* Task statement *
Copy the records below word for word, starting at the line that contains "have [399, 594]" and ending at the line that contains "NOTICE (323, 552)".

* Data to use *
══════

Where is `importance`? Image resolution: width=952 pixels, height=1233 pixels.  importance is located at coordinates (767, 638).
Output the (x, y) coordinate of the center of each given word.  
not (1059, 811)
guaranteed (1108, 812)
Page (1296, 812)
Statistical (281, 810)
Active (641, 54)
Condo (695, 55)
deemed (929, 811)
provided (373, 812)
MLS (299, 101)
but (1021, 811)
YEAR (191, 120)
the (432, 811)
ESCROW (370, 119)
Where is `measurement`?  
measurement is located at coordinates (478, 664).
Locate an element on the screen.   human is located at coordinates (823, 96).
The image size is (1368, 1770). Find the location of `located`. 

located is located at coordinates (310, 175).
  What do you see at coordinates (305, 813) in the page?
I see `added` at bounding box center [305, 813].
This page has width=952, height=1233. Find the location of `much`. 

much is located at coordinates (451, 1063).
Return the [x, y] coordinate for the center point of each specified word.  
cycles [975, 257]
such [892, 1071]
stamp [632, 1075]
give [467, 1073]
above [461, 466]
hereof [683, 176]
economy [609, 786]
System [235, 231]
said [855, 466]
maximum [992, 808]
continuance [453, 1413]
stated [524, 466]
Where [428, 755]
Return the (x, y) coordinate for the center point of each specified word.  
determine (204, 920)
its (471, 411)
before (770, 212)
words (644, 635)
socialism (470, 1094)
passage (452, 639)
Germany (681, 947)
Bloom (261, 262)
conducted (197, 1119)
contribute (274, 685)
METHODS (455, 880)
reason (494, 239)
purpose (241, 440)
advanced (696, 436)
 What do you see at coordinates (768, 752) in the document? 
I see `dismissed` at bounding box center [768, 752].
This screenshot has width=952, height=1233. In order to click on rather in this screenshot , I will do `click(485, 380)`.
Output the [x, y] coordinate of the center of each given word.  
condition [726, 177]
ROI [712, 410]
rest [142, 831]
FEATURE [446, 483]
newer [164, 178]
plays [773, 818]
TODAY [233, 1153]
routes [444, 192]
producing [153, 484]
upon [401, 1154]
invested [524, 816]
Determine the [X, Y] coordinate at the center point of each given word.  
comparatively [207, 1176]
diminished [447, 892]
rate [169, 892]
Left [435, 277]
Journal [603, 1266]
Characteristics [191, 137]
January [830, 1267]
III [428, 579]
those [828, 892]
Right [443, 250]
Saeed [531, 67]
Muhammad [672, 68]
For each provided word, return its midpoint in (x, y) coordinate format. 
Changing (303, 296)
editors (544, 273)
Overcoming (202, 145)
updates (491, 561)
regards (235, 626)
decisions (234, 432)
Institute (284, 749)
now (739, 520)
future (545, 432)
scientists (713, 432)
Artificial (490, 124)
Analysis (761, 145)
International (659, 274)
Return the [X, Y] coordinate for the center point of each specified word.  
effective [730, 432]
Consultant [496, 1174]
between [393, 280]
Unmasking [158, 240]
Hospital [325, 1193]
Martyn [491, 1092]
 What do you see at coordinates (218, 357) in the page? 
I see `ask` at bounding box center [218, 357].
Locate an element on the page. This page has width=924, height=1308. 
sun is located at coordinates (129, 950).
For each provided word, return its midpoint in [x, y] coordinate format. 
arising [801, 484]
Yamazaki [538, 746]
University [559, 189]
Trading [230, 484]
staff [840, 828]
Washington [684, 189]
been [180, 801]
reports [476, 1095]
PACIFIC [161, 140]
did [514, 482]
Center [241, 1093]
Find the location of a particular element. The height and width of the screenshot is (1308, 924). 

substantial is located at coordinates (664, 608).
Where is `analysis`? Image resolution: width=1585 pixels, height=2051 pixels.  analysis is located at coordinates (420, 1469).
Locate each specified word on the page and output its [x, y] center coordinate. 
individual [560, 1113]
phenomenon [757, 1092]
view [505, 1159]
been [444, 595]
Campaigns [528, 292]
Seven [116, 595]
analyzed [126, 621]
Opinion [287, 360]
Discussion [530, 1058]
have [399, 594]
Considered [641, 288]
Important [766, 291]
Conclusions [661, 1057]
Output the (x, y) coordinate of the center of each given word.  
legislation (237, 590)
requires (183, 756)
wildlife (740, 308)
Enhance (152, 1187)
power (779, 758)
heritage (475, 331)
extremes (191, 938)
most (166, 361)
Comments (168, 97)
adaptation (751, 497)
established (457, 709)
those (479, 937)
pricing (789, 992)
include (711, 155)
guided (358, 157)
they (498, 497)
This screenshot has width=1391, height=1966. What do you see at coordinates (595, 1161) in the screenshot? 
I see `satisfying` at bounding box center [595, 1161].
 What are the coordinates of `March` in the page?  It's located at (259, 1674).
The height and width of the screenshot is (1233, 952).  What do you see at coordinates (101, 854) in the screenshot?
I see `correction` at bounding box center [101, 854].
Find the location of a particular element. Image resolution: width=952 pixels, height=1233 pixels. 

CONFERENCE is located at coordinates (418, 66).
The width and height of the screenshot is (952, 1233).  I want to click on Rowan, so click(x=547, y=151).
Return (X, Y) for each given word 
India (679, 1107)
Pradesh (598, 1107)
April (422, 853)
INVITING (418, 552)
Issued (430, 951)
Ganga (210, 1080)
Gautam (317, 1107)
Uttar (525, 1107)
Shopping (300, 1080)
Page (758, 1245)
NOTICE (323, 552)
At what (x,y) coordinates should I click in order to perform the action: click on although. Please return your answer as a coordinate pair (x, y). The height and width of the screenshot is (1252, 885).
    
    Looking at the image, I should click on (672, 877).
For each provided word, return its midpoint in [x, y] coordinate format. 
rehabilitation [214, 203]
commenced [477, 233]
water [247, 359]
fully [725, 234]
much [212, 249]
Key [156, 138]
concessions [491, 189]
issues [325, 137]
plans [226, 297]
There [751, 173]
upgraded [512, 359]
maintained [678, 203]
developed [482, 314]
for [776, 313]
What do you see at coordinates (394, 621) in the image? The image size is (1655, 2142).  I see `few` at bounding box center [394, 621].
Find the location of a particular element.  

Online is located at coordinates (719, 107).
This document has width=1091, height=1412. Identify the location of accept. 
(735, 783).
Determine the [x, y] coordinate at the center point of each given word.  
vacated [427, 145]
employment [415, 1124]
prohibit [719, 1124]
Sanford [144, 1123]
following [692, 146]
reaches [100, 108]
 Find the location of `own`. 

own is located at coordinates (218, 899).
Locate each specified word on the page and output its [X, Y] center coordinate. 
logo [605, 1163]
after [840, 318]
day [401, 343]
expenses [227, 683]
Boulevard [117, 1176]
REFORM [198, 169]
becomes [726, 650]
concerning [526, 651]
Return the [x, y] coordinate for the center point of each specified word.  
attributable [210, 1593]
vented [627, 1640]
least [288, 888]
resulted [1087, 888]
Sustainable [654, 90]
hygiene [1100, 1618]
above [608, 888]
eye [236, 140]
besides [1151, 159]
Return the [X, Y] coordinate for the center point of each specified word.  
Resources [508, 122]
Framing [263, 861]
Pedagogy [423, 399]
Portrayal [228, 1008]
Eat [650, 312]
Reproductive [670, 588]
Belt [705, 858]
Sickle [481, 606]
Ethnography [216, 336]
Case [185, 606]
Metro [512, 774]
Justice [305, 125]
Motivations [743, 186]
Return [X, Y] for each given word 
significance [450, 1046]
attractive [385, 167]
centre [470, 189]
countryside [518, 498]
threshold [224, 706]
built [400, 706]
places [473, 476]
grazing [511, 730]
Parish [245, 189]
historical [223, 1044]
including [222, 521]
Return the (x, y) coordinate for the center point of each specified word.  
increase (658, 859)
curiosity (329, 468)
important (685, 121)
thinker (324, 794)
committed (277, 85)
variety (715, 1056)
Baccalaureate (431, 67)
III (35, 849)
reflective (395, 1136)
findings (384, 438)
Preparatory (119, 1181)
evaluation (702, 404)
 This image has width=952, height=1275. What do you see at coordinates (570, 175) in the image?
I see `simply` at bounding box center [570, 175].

══════

* Result *
have [399, 594]
Considered [641, 288]
Important [766, 291]
Conclusions [661, 1057]
Output the (x, y) coordinate of the center of each given word.  
legislation (237, 590)
requires (183, 756)
wildlife (740, 308)
Enhance (152, 1187)
power (779, 758)
heritage (475, 331)
extremes (191, 938)
most (166, 361)
Comments (168, 97)
adaptation (751, 497)
established (457, 709)
those (479, 937)
pricing (789, 992)
include (711, 155)
guided (358, 157)
they (498, 497)
This screenshot has width=1391, height=1966. What do you see at coordinates (595, 1161) in the screenshot? 
I see `satisfying` at bounding box center [595, 1161].
 What are the coordinates of `March` in the page?  It's located at (259, 1674).
The height and width of the screenshot is (1233, 952).  What do you see at coordinates (101, 854) in the screenshot?
I see `correction` at bounding box center [101, 854].
Find the location of a particular element. Image resolution: width=952 pixels, height=1233 pixels. 

CONFERENCE is located at coordinates (418, 66).
The width and height of the screenshot is (952, 1233).  I want to click on Rowan, so click(x=547, y=151).
Return (X, Y) for each given word 
India (679, 1107)
Pradesh (598, 1107)
April (422, 853)
INVITING (418, 552)
Issued (430, 951)
Ganga (210, 1080)
Gautam (317, 1107)
Uttar (525, 1107)
Shopping (300, 1080)
Page (758, 1245)
NOTICE (323, 552)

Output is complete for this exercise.